Multivariate time series dataset for space weather data analytics

Article Open access 10 July 2020

Solar active region magnetogram image dataset for studies of space weather

Article Open access 24 November 2023

Linking solar minimum, space weather, and night sky brightness

Article Open access 13 December 2021

Introduction

Solar flares are sudden explosions of energy that occur on the Sun’s surface. They often occur in solar active regions (ARs), caused by strong magnetic fields typically associated with sunspot areas. Solar flares are categorized into five classes A, B, C, M, and X, with A-class flares having the lowest intensity and X-class flares having the highest intensity. Major flares are usually accompanied by coronal mass ejections and solar energetic particles^{1,2,3,4,5,6,7}. These eruptive events can have significant and harmful effects on or near Earth, damaging technologies, power grids, space stations, and human life^8,9,10,11. Therefore, providing accurate and early forecasts of solar flares is crucial for disaster risk management, risk mitigation, and preparedness.

Although a lot of effort has been devoted to flare prediction^12,13,14,15, developing accurate, operational near-real-time flare forecasting systems remains a challenge. In the past, researchers designed statistical models for the prediction of flares based on the physical properties of active regions^16,17,18. With the availability of large amounts of flare-related data¹⁴, researchers started using machine learning methods for flare forecasting^3,19,20. More recently, deep learning, which is a subfield of machine learning, has emerged and showed promising results in predicting solar eruptions, including solar flares^21,22.

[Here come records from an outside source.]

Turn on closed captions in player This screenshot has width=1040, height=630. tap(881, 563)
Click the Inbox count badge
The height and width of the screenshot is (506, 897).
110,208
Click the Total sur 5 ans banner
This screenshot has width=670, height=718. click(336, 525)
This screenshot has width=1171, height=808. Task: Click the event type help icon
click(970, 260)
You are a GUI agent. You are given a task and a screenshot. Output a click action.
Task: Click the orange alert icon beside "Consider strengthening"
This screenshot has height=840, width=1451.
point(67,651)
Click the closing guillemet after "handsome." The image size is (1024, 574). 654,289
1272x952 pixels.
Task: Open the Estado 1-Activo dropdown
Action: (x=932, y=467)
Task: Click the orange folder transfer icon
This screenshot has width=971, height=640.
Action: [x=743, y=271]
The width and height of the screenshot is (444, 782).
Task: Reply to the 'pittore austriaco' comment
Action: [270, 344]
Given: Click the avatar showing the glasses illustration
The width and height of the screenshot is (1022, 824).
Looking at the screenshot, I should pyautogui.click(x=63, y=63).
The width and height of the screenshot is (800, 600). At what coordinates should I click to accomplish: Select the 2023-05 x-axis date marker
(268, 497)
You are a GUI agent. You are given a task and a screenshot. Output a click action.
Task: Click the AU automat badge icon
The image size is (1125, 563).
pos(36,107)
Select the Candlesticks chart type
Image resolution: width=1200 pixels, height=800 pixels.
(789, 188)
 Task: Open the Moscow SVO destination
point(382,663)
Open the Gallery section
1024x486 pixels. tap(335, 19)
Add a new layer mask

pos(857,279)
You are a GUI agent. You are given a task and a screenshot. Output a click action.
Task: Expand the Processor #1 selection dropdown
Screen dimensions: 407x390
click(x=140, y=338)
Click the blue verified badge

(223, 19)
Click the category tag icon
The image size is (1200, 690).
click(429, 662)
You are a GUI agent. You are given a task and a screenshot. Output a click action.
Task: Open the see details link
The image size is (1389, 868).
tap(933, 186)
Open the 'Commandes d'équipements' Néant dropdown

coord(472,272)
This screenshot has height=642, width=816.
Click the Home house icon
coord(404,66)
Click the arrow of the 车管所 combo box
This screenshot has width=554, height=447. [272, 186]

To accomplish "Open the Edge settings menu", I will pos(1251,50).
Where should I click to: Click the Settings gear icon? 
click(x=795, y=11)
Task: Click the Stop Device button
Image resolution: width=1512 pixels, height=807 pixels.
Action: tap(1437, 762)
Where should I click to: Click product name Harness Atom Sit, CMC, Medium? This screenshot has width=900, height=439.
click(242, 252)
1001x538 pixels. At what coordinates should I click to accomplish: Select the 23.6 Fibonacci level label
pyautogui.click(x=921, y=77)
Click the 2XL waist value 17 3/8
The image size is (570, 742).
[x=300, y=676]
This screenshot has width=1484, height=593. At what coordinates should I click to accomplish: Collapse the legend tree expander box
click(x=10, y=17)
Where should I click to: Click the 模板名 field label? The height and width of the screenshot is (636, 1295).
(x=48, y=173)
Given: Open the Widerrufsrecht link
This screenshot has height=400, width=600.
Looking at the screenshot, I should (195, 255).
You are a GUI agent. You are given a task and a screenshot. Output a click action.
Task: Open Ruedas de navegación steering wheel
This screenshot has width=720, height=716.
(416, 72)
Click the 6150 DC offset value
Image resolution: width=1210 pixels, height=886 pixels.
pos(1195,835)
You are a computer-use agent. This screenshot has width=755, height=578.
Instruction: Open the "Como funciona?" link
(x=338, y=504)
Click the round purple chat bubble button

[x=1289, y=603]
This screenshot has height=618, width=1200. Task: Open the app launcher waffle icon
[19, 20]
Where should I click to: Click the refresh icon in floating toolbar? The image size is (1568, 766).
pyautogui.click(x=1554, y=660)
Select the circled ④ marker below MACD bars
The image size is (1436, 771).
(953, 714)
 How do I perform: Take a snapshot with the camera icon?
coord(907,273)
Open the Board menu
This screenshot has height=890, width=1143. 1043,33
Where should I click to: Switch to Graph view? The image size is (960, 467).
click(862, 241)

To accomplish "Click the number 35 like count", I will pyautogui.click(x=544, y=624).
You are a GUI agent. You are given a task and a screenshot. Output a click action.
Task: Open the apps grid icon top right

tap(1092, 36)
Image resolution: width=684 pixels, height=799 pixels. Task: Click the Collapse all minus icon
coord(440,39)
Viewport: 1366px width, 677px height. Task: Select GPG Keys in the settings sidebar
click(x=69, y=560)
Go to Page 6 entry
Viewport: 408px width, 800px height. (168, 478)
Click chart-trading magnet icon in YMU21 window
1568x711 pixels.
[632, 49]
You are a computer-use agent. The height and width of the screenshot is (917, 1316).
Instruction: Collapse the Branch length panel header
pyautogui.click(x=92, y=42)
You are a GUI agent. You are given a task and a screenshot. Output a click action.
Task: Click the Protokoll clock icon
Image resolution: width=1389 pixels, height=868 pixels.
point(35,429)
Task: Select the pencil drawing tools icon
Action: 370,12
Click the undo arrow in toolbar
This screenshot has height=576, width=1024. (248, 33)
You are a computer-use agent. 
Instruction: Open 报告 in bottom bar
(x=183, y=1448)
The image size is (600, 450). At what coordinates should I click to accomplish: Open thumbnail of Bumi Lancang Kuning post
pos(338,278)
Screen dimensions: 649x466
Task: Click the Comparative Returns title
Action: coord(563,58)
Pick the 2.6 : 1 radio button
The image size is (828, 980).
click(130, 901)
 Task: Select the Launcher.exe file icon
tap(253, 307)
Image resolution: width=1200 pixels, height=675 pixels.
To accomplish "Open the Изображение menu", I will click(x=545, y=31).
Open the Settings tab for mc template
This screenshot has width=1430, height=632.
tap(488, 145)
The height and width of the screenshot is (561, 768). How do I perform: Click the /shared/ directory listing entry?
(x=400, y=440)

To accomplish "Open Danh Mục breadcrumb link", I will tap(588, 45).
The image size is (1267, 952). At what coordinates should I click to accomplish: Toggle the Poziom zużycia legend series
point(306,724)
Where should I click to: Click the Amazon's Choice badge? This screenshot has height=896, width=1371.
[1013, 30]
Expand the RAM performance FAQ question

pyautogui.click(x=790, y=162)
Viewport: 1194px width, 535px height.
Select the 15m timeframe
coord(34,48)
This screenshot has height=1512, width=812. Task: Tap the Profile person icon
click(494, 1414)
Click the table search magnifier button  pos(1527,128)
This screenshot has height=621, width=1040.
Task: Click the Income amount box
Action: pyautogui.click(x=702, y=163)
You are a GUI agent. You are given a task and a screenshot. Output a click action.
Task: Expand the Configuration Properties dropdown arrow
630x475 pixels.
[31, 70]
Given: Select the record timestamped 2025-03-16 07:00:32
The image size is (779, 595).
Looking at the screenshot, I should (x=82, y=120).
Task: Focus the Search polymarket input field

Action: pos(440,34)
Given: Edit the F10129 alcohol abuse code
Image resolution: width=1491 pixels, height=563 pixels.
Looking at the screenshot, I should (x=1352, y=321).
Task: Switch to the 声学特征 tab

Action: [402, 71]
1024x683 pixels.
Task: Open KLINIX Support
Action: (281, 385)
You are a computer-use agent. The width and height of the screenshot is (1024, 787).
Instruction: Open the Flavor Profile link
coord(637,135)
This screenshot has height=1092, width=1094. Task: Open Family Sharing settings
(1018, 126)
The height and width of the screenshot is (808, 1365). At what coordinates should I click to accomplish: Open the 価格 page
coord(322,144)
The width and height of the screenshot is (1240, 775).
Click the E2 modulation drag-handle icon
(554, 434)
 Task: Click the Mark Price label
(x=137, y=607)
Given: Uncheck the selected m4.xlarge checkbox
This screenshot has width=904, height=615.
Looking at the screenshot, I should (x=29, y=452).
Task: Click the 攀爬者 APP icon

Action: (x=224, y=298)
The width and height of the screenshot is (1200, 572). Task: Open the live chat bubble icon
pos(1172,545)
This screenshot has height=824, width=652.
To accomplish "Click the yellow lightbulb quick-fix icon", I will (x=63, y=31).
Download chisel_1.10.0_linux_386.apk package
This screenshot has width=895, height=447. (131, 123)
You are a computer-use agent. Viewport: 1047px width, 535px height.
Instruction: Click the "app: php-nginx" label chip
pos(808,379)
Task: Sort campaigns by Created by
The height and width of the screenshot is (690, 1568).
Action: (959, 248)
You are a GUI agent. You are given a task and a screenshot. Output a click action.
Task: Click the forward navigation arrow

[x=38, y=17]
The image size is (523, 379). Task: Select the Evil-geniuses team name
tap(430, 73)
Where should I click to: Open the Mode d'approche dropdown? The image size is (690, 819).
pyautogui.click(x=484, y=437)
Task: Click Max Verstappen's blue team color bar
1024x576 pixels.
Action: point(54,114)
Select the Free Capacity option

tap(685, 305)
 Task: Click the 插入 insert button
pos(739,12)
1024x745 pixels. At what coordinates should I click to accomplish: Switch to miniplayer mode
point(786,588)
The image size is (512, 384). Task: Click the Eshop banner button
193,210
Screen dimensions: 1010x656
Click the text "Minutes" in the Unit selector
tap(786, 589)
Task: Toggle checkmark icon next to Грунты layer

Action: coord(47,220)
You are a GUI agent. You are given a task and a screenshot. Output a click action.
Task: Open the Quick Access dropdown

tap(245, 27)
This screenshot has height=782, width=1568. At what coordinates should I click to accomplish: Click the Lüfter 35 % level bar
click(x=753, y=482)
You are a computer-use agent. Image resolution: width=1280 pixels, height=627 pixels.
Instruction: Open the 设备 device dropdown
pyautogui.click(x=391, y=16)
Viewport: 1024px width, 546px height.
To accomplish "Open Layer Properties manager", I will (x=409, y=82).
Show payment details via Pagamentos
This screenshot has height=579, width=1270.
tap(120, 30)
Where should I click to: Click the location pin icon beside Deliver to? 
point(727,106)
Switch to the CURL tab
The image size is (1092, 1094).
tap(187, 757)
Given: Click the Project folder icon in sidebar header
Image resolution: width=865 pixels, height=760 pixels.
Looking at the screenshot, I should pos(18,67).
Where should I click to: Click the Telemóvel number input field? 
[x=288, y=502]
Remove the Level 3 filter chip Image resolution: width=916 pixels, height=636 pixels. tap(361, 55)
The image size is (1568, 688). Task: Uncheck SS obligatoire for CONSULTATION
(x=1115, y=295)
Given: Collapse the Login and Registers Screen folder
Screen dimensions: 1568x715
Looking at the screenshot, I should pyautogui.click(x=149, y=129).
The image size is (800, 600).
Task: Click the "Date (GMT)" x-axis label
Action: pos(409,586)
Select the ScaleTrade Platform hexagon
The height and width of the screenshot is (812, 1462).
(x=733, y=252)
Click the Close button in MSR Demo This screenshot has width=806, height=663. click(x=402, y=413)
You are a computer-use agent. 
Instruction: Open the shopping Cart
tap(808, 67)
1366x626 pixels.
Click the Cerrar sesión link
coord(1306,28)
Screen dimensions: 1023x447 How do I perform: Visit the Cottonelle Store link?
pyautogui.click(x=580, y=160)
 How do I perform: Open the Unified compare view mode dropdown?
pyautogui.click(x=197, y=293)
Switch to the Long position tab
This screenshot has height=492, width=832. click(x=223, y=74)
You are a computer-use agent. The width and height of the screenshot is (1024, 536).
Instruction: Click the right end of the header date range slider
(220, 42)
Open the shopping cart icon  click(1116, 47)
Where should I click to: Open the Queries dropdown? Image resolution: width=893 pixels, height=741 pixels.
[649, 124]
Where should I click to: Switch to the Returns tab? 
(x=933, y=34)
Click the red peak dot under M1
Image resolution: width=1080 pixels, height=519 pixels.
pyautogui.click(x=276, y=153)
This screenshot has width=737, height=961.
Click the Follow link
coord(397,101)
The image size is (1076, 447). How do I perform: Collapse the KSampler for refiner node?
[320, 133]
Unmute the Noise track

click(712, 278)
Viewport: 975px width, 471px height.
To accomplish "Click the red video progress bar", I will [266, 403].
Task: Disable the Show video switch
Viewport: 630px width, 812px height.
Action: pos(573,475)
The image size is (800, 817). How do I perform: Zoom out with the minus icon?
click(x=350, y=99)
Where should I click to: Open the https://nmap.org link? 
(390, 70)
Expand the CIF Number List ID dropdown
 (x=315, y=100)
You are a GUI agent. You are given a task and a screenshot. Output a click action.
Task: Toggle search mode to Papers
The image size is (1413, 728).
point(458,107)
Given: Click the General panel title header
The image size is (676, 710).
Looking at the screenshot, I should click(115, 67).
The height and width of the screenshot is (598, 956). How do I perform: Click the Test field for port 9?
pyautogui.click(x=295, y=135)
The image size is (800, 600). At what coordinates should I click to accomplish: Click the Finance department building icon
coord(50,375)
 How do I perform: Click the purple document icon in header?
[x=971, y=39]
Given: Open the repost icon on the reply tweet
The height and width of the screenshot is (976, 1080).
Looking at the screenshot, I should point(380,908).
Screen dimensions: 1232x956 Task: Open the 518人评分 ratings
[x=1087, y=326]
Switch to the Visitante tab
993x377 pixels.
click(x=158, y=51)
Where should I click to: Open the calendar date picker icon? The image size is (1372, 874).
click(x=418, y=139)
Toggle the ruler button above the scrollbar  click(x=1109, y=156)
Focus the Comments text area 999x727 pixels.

For example, Nishizuka et al.²³ developed deep neural networks to forecast M- and C-class flares that would occur within 24 h using data downloaded from the Solar Dynamics Observatory (SDO)²⁴ and the Geostationary Operational Environmental Satellite (GOES). Sun et al.²² employed three-dimensional (3D) convolutional neural networks (CNNs) to forecast $\ge$M-class and $\ge$C-class flares using Space-weather HMI Active Region Patches (SHARP)²⁵ magnetograms downloaded from the Joint Science Operations Center (JSOC) accessible at http://jsoc.stanford.edu/. Li et al.²⁶ also adopted a CNN model to forecast $\ge$M-class and $\ge$C-class flares using SHARP magnetograms where the authors restructured the CNN layers in their neural network with different filter sizes. Deng et al.²⁷ developed a hybrid CNN model to predict solar flares during the rising and declining phases of Solar Cycle 24.

Some researchers adopted SHARP magnetic parameters in time series for flare prediction. Static SHARP parameters quantitatively describe the properties of ARs, especially their ability to produce flares, at a given time. On the other hand, dynamic information, such as the magnetic helicity injection rate, sunspot motions, shear flows, and magnetic flux emergence/flux cancelation, is more important for flare forecasting. Using time series of SHARP parameters allows a model to capture the relationship between the evolution of magnetic fields of ARs and solar flares, hence achieving more accurate flare predictions ^28,29. In an earlier study, Yu et al.³⁰ added the evolutionary information of ARs to a predictive model for the prediction of short-term solar flares. More recently, Chen et al.³¹ designed a long short-term memory (LSTM) network to identify precursors of solar flare events using time series of SHARP parameters. LSTM is suitable for capturing the temporal dynamics of time series. Liu et al.⁹ developed another LSTM network with a customized attention mechanism to direct the network to focus on important patterns in time series of SHARP parameters. Sun et al.³² attempted to distinguish between ARs with strong flares ($\ge$M-class flares) and ARs with no flare at all. The authors showed that combining LSTM and CNN can better solve the “strong versus quiet” flare prediction problem, with data from both Solar Cycle 23 and Cycle 24. All of the aforementioned studies provided valuable models and algorithms in the field. However, the existing methods focused on short-term forecasts (usually within 24 h). Furthermore, the models were not used as operational systems.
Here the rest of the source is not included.